(抜粋本文)
"""
日本共産党が提出した意見書

平成21年第4回定例会
Y1

 (提出年月日)平成21年11月17日
 (提出会派名)日本共産党千葉市議会議員団

後期高齢者医療制度の即時撤廃を求める意見書(案)

 平成20年4月に実施された後期高齢者医療制度は、「年齢による差別」を持ち込んだ世界に例のない最悪の医療制度である。
 この制度の目的が、これまでの老人保健法で守られてきた「国民の老後における健康の保持と適切な医療の確保」から「医療費の適正化」を中心にし、健康より医療費抑制を優先したもので、政府は2015年までに2兆円、2025年までに5兆円の医療費を削減できると試算していたのである。
"""
(提供資料)
"""
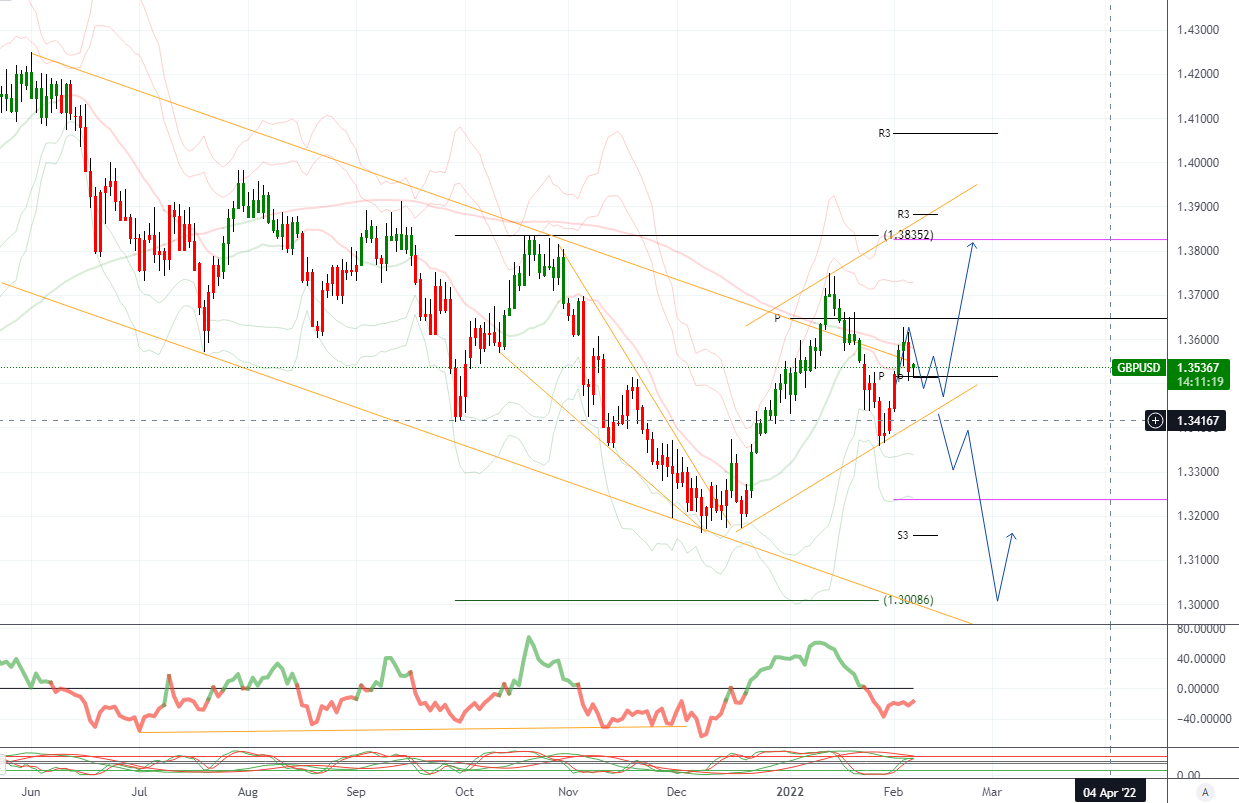Click the Mar label on time axis
Viewport: 1239px width, 803px height.
[990, 791]
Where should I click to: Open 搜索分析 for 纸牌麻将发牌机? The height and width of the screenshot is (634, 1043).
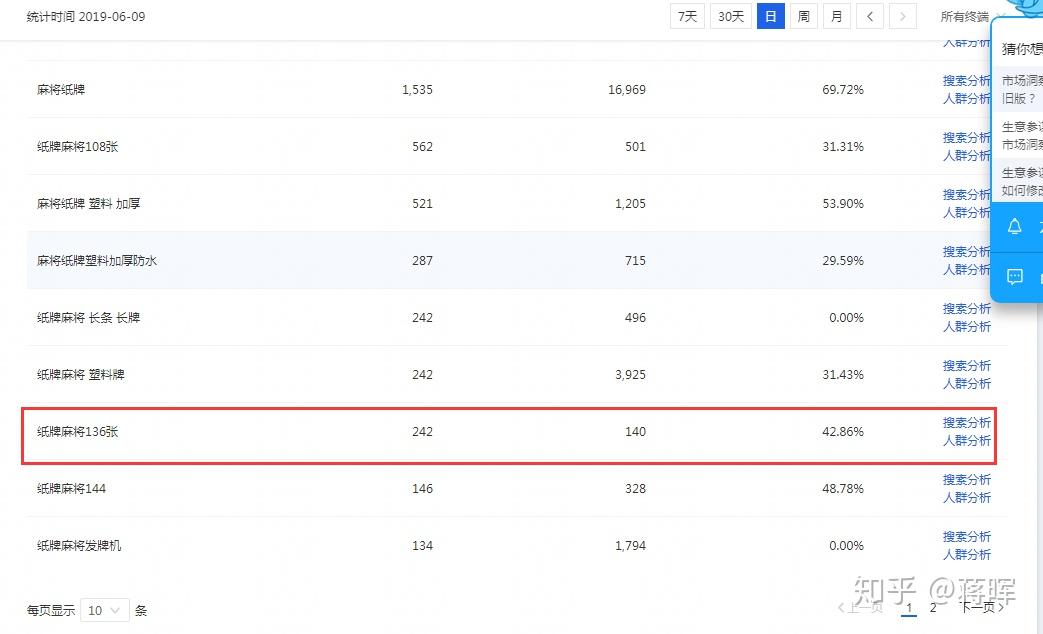pyautogui.click(x=967, y=536)
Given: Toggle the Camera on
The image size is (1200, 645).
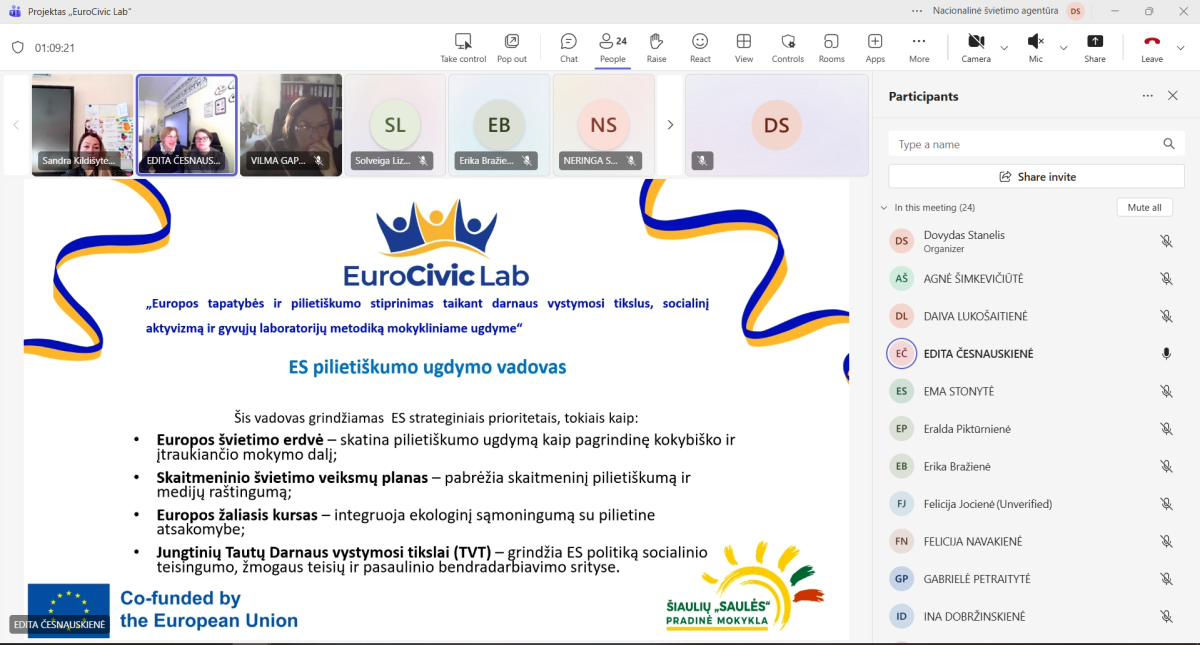Looking at the screenshot, I should [975, 47].
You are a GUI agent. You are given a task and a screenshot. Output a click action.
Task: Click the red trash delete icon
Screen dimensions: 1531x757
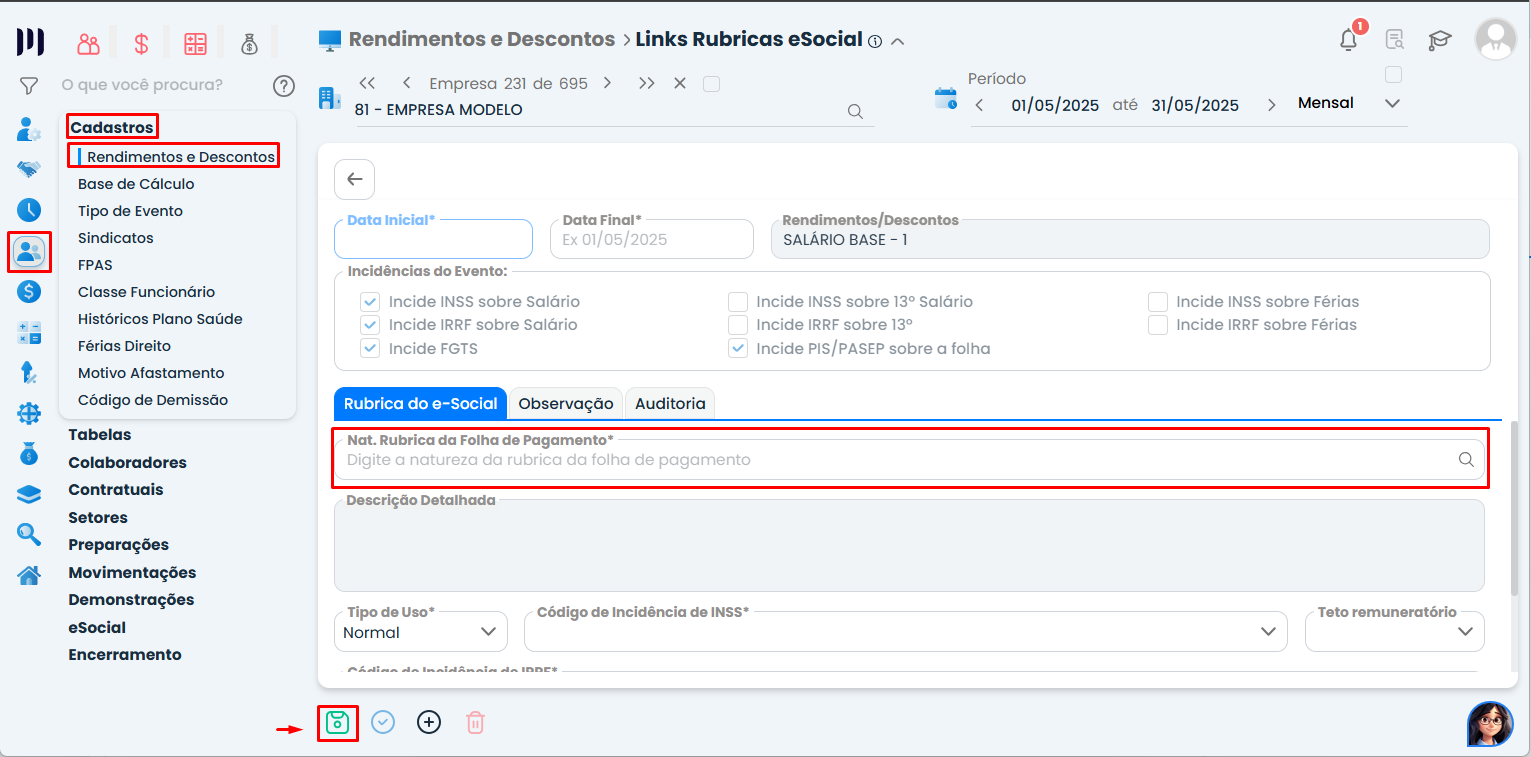(x=475, y=722)
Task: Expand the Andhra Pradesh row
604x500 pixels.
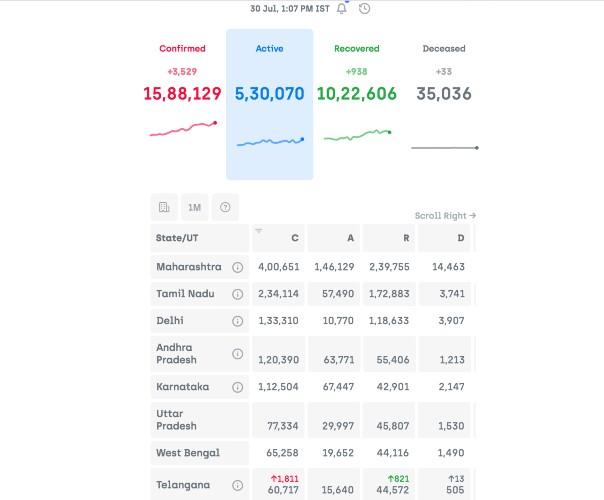Action: (190, 354)
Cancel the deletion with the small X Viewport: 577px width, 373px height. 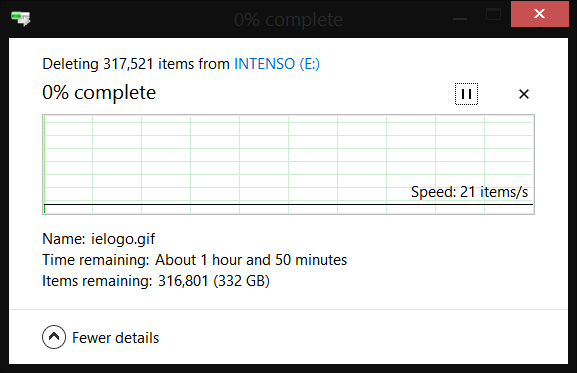click(x=524, y=94)
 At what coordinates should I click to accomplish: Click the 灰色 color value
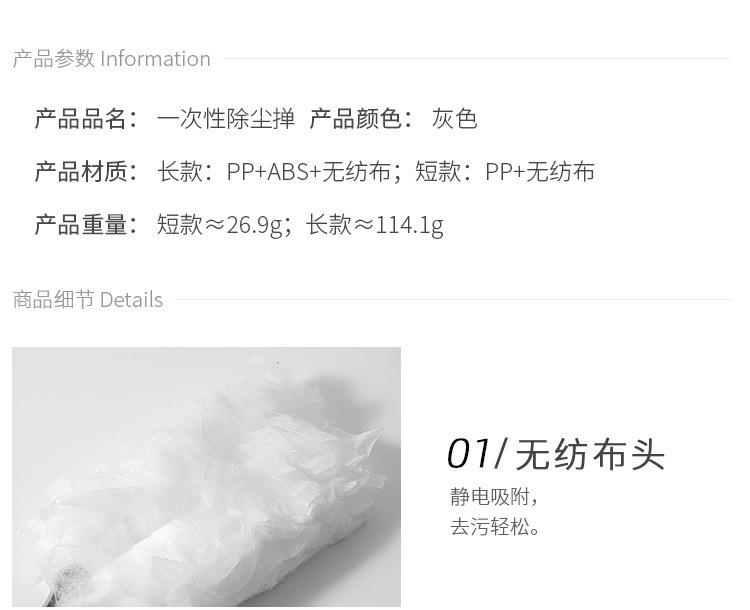(x=454, y=119)
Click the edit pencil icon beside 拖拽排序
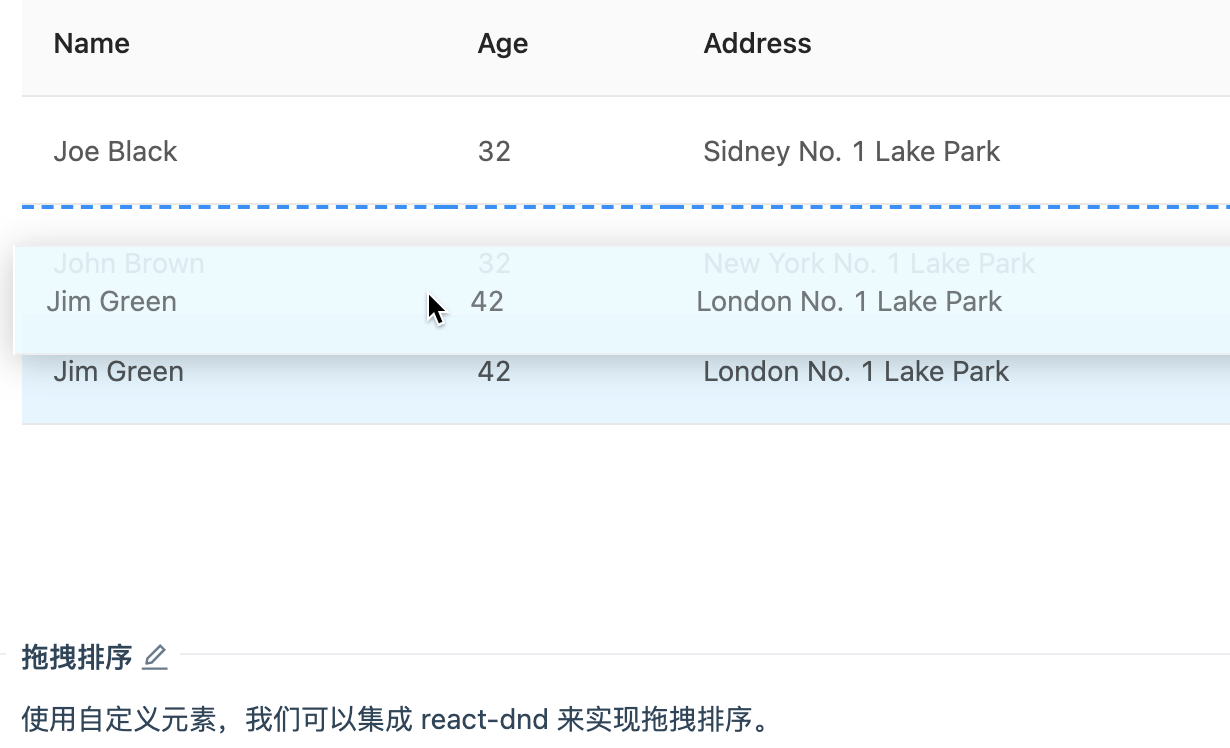The height and width of the screenshot is (748, 1230). point(155,657)
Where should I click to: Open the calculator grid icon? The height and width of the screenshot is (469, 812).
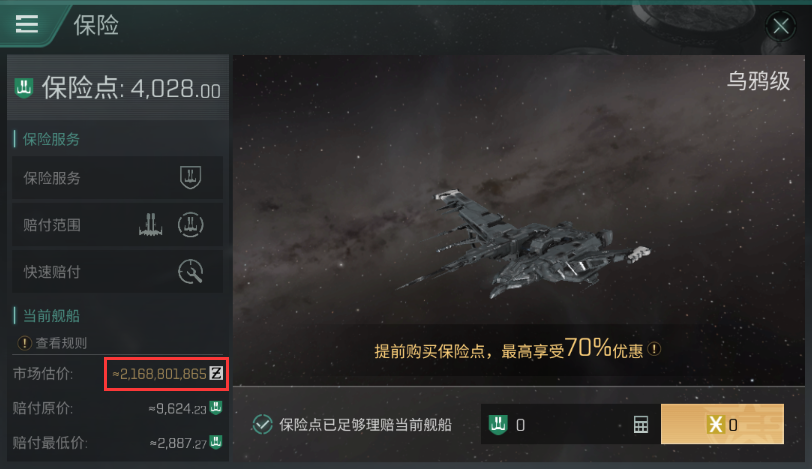click(x=641, y=424)
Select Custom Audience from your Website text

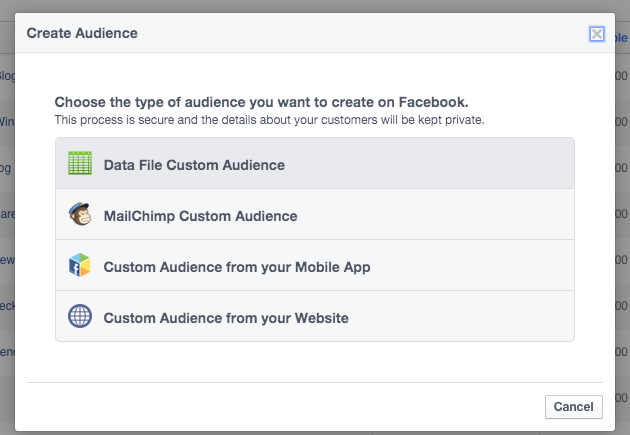pos(226,318)
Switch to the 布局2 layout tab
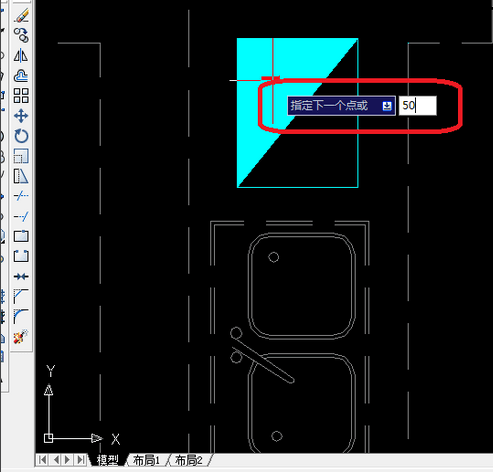This screenshot has height=472, width=493. click(189, 460)
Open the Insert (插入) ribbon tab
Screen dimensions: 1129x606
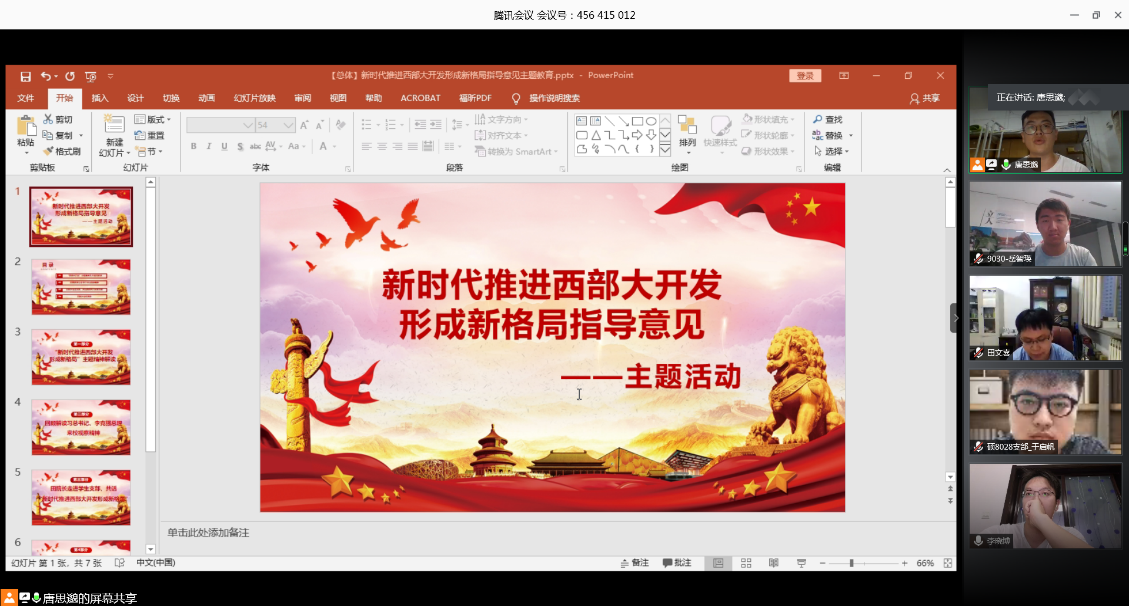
"""
(取り組む課題)
**a.** 後期高齢者医療制度に関する意見書のうち、「(提出年月日)平成21年11月17日」から「きると試算していたのである。」までを一字一句そのまま書き写せ。
**b.** 後期高齢者医療制度に関する意見書の内容を二文で要約してください。
**c.** 後期高齢者医療制度に関する意見書を、示された最後の文の後から書き継げ。

(課題の解答)
**a.**
(提出年月日)平成21年11月17日
 (提出会派名)日本共産党千葉市議会議員団

後期高齢者医療制度の即時撤廃を求める意見書(案)

 平成20年4月に実施された後期高齢者医療制度は、「年齢による差別」を持ち込んだ世界に例のない最悪の医療制度である。
 この制度の目的が、これまでの老人保健法で守られてきた「国民の老後における健康の保持と適切な医療の確保」から「医療費の適正化」を中心にし、健康より医療費抑制を優先したもので、政府は2015年までに2兆円、2025年までに5兆円の医療費を削減できると試算していたのである。

**b.** 日本共産党千葉市議会議員団が平成21年11月17日に提出した意見書案は、平成20年4月に実施された後期高齢者医療制度を「年齢による差別」を持ち込んだ世界に例のない最悪の医療制度だとしている。この制度は目的を「医療費の適正化」中心にして健康より医療費抑制を優先したもので、政府は2015年までに2兆円、2025年までに5兆円の医療費を削減できると試算していた。

**c.**
 このような高齢者の「人間としての尊厳を否定する」同制度は、高齢者を初め国民の強い怒りを呼び起こし、差別的な医療制度の廃止を願う世論によって国政が大きく変わる一因になったのである。
 このまま後期高齢者医療制度が続けば、高齢者の「差別に対する怒り」と保険料の引き上げで「痛み」が一層強まるだけである。昨年の国会で、当時の野党4党が提案した「後期高齢者医療制度の廃止法案」では、「いったんもとの老人保健制度に戻す」とされていたものであり、直ちに実施可能なものである。
 よって、本市議会は国に対し、高齢者が安心して医療を受けられるよう、後期高齢者医療制度の即時撤廃を強く求めるものである。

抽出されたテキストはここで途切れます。